In general, people have a blind spot to how they are perceived by others. It all starts in childhood with all the negative looks, actions and words that were cast in our direction. Children can’t evaluate the harsh words spoken to them. Instead, they are internalized, believed and it affects their self-image in a negative way for a long, long time.
The perfectionists are more apt to have a negative self-image than any other group. They set a standard for themselves that even a Saint can’t attain. They are achievers and thirst for more, more and more learning. Because the standard for themselves is so high, they constantly set themselves up for failure which in turn adds to a negative self-image.
My daughter doesn’t think she is pretty and I have heard her say so many times, “I’m so ugly!” I want her to know that she a beautiful and an accomplished young woman! I can list all her wonderful qualities until I’m blue in the face, but it never seems to soak in far enough or for long enough. Alyssa is a perfectionist and my divorce from her father hurt her deeply. Hopefully, some day, she will listen to her old mother and go to therapy to free herself from her inaccurate assessment of herself.
Alyssa isn’t the only one that is a perfectionist. There is another person that I know very well who also sets a very high standard for herself and a much lower standard for everyone else. I’m not going to say who she is…I plead the 5th because I might incriminate myself.
How To Improve Your Self-Image
Life is more pleasant and you will be healthier if you have a positive self-image. Here are a few things to do that will help you improve your self-image and increase the happiness you experience in life:
- Ensure that your self-talk is positive and kind.
- Acknowledge your success and accomplishments.
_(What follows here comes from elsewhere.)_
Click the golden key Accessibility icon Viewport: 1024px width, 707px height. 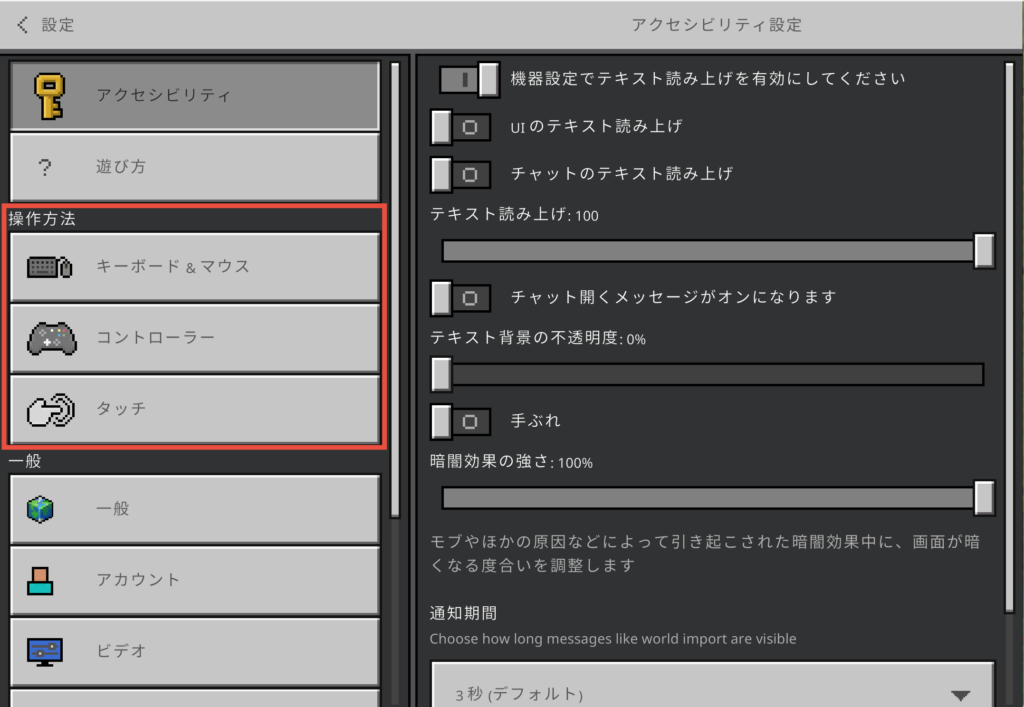(x=48, y=96)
- Know that perfection is not required nor is it attainable. Have a realistic standard for yourself.
- Have the same standard for yourself that you have for everyone else.
- Trust yourself.
- Respect your beliefs and feelings.
- Don’t take yourself too seriously. Everyone makes mistakes. That’s how you learn!
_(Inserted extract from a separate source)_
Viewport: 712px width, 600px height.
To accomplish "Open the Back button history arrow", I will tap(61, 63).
- Volunteer your time and talents to help others.
- Accept that you are not God. You can only change what you can change and the rest of the stuff, you just can’t change. That’s okay.
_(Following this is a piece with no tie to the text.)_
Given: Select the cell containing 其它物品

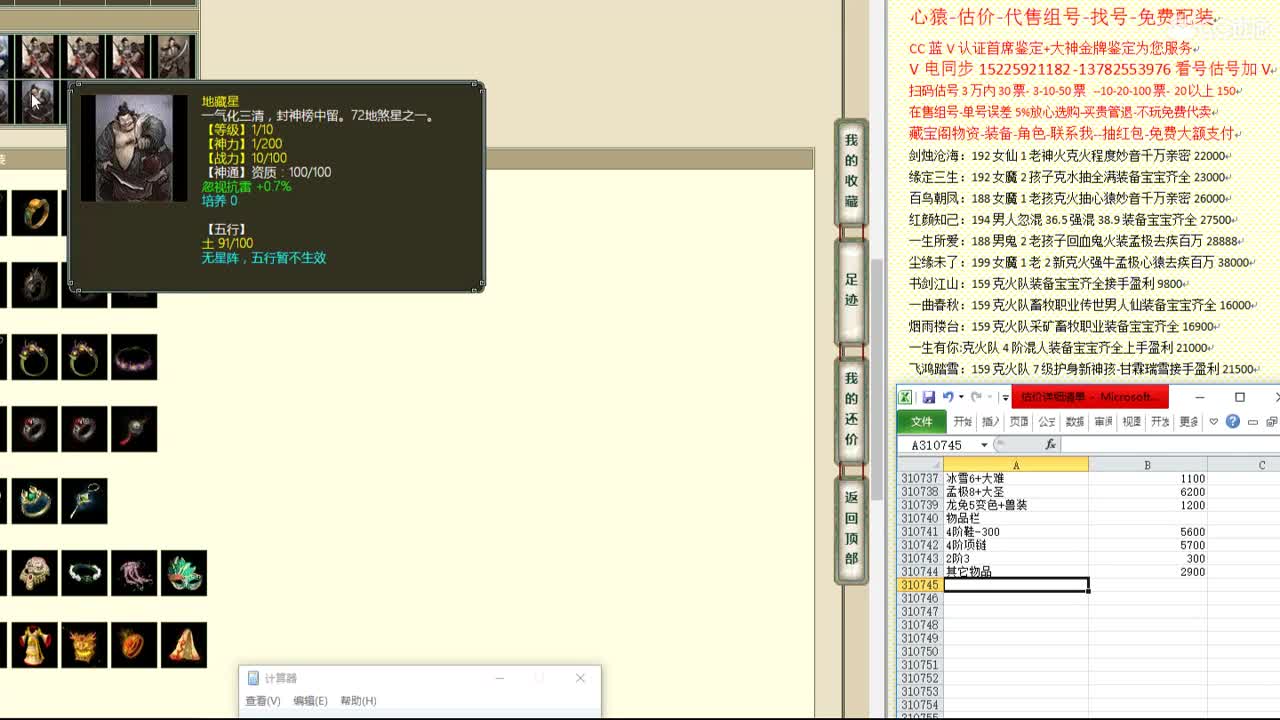Looking at the screenshot, I should [x=1016, y=572].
- Exercise or at least walk. It will make you healthier, increase your happiness and will help you live a better quality of life.
- Appreciate your value to humanity.
- Enjoy yourself with and without family or friends. Taking a break will invigorate your mind, creativity, attitude, outlook and self-image.
- Enjoy the things about you that are different and unique. The differences in people is what makes interactions interesting!
- Be tolerant of your shortcomings.
- Try new things! Eat new foods, travel to places you’ve never seen before, learn a new hobby or skill. Be inquisitive.
- Respect your brain. You’re smart! You know stuff! You’ve experience stuff. Respect that knowledge.
So there you have it! I bet your self-image isn’t always on the mark, so to keep it on track, there’s a healthy list of things you can do to get back on course. If you’ve never had a positive self-image, see a qualified therapist and let them help your through the process of discovering the real you. How you perceive yourself affects everything you will ever say or do. Obviously, a healthy self-image is worth the effort to attain.
I would like to offer a sincere thank you to everyone who gave me their opinion for my post. You were all very kind and it really did brighten my day and lift my mood.